Fitness app for Apple Watch

Workouts is a fitness companion and activity recording application developed by Apple Inc. for Apple Watch devices, used to start workout tracking and view metrics while an exercise activity is in progress. The app was first introduced alongside watchOS 1 on April 24, 2015, and is tightly integrated into the operating system's health tracking features. All workout history and deeper workout metrics can be viewed from within the Fitness and Health apps on a connected iPhone.

== Overview ==
The workouts app displays a list of activities and exercises for a user to begin recording, although the watch is also capable of detecting when a workout session begins on its own and notifying a user to start a workout. During a workout, the app will display the time elapsed since recording of the chosen activity began, the user's current heart rate, and the active and total kilojoules burned during the workout. Other metrics can vary depending on the type of activity, such as displaying the total altitude of a cycling workout or the total laps of a swimming program. Additional metrics may also be displayed by connecting the watch to bluetooth-enabled third-party exercise machines or accessories using the GymKit API.

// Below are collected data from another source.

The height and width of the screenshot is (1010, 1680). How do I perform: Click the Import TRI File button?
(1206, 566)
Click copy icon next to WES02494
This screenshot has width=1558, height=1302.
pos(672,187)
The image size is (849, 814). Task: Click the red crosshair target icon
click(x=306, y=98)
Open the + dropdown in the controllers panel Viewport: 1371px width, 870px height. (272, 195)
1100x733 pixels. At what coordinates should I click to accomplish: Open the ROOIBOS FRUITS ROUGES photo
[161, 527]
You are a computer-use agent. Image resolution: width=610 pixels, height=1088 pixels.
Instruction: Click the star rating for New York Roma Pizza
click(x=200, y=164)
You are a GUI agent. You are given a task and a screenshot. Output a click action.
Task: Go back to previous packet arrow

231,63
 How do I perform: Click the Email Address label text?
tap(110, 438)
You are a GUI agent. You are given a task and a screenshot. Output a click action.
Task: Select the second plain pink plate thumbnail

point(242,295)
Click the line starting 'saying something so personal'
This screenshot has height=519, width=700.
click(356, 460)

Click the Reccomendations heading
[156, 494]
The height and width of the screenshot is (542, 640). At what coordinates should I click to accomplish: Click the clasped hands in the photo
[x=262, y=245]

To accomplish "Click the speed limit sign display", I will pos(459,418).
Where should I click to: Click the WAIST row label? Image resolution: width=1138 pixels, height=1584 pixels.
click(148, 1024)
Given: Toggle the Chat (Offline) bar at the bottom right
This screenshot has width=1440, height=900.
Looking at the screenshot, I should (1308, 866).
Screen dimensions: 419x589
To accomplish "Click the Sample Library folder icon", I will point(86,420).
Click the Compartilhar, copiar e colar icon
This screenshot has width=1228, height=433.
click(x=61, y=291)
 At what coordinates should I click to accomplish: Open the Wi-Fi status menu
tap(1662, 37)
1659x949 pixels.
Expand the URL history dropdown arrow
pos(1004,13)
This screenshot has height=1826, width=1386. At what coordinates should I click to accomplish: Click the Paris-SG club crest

For water-based activities, the watch may ask for the length of the pool an activity is being conducted in, and will also set the device's water lock feature automatically once a workout has begun. During cycling activities, the workout can appear as a live activity on a connected iPhone, which can be used to display the workout metrics on a larger screen if the device is mounted to the bicycle.

Since watchOS 9, swiping up on the metrics display will show a user's heart rate zones, which are five calculated segments which indicate the intensity of a workout based on their maximum heart rate. Workout views can also be customised to display a range of metrics in order to suit a user's needs and preferences. Workouts can be paused or segmented for breaks and changes in activity, and media controls can be accessed within the app itself during a workout.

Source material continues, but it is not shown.